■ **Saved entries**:
=== Begin Enclosure ===
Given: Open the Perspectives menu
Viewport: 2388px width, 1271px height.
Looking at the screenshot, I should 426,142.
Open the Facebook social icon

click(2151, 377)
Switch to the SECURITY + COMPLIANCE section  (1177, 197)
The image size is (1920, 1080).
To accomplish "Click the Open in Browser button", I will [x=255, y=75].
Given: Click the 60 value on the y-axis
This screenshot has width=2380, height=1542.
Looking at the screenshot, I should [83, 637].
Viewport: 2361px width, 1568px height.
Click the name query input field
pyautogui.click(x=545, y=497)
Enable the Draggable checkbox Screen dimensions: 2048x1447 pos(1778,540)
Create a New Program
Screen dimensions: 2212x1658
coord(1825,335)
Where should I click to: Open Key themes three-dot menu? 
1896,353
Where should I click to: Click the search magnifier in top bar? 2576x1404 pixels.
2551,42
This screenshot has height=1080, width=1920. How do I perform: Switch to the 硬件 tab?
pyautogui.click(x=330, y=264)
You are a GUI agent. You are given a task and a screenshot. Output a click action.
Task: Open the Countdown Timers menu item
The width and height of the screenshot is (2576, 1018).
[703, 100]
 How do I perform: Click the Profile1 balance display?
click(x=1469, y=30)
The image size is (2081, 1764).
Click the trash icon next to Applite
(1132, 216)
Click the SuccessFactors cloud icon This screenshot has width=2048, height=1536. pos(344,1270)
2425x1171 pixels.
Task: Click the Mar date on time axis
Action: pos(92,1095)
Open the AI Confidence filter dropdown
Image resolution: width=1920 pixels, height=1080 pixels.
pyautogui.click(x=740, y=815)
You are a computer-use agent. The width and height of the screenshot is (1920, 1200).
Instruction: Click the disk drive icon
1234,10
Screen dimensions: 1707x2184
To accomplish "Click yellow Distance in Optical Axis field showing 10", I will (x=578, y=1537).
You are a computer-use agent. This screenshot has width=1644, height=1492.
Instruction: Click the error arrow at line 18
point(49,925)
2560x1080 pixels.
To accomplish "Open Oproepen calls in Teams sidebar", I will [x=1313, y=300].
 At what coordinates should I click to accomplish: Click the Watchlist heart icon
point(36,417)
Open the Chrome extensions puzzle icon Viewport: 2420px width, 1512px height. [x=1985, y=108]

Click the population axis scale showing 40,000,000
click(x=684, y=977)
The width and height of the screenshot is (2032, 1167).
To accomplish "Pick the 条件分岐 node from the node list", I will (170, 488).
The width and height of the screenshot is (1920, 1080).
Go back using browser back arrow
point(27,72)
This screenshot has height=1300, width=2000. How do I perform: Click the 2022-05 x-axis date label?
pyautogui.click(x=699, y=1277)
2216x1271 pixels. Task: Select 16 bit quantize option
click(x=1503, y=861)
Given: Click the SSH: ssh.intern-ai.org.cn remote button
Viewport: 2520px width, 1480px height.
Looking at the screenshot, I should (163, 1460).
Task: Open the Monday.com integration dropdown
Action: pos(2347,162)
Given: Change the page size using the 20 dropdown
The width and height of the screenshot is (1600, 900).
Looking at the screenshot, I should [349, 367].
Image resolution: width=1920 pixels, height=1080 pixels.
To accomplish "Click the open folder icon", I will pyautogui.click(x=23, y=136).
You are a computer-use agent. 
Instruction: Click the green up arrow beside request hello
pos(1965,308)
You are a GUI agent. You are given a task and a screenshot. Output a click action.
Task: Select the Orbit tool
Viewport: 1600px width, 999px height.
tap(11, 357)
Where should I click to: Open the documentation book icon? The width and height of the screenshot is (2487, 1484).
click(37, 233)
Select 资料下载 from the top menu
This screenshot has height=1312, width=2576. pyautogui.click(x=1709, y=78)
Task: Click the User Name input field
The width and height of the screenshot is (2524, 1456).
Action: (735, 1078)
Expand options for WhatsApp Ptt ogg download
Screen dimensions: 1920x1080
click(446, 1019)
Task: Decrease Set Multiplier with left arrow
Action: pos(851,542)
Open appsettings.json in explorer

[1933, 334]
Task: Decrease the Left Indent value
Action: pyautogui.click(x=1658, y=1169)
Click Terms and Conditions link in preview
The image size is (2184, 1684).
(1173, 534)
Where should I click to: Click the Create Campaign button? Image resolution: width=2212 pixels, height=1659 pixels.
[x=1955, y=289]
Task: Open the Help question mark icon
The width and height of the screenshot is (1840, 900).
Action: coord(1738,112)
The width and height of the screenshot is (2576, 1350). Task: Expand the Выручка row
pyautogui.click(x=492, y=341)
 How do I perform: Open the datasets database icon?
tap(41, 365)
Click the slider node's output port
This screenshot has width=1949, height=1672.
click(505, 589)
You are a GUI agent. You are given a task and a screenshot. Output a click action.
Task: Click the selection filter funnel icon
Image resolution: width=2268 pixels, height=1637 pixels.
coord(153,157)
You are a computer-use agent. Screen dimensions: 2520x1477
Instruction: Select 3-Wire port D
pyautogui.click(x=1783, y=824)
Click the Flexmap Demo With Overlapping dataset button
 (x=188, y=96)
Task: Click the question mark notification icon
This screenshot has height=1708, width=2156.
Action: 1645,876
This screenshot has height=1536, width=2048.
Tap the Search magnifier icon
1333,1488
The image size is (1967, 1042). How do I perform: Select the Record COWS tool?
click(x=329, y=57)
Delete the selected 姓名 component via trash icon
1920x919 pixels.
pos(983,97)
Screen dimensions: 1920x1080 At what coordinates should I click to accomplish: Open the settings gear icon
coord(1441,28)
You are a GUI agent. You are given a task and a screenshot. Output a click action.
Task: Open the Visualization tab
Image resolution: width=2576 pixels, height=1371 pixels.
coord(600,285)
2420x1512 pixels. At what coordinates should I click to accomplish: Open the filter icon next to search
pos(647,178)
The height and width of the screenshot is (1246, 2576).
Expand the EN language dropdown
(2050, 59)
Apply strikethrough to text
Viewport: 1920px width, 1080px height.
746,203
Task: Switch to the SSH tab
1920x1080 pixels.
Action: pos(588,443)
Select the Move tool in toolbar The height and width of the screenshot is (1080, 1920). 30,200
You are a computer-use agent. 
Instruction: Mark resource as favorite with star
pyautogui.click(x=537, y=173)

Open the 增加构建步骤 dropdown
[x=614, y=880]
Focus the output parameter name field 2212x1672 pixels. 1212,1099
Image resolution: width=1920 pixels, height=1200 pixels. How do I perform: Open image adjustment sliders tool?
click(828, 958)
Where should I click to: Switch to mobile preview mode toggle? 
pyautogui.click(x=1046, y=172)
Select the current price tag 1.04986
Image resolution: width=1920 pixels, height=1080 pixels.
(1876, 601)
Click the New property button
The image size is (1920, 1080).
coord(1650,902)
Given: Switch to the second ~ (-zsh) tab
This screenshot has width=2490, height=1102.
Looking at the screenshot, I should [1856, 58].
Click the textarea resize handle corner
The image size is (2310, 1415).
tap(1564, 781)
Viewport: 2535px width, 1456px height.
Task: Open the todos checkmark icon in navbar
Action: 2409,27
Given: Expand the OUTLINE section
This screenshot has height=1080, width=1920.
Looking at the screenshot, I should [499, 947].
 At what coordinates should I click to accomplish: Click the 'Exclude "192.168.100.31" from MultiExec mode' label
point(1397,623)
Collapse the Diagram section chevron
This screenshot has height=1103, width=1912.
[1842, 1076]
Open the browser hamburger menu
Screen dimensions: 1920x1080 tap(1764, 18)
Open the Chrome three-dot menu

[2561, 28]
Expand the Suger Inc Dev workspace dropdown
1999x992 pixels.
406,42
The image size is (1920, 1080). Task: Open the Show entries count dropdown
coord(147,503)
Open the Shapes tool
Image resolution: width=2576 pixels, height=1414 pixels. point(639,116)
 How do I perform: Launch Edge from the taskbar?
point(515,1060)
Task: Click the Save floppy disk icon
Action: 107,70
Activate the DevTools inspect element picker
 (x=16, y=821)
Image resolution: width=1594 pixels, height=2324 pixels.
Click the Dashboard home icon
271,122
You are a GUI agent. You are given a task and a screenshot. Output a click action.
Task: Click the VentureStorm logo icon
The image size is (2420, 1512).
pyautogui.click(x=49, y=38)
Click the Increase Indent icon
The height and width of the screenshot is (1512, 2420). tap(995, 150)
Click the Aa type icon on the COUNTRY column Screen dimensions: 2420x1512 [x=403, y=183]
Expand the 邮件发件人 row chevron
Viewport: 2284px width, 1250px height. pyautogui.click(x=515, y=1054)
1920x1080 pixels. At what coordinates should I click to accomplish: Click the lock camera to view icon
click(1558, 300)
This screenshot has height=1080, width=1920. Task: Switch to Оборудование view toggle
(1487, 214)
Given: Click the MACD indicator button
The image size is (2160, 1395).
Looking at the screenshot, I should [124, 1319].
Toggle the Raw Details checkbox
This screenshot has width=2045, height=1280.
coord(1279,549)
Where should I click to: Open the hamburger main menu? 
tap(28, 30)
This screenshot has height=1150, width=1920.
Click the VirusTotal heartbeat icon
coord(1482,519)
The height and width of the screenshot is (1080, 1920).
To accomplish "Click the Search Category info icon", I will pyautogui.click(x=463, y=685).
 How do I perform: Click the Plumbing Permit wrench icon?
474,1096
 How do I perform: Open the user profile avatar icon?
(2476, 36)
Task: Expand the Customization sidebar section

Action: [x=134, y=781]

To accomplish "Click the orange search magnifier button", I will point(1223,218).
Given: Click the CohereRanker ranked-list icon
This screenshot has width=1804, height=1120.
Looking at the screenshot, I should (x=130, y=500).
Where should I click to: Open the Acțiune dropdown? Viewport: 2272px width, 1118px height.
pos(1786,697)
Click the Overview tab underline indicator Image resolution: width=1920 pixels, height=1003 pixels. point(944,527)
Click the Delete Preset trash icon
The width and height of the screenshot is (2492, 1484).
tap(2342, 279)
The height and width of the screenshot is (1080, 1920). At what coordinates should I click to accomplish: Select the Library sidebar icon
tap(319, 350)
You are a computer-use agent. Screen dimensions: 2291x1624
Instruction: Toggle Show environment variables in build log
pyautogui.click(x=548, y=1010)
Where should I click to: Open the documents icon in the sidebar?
=== End Enclosure ===
■ **What you are asked to do**: Return exactly the lines of the data, and only those, from the line with "The height and width of the screenshot is (1080, 1920). At" through the last line, inclusive.

■ **Task output**:
The height and width of the screenshot is (1080, 1920). At what coordinates should I click to accomplish: Select the Library sidebar icon
tap(319, 350)
You are a computer-use agent. Screen dimensions: 2291x1624
Instruction: Toggle Show environment variables in build log
pyautogui.click(x=548, y=1010)
Where should I click to: Open the documents icon in the sidebar?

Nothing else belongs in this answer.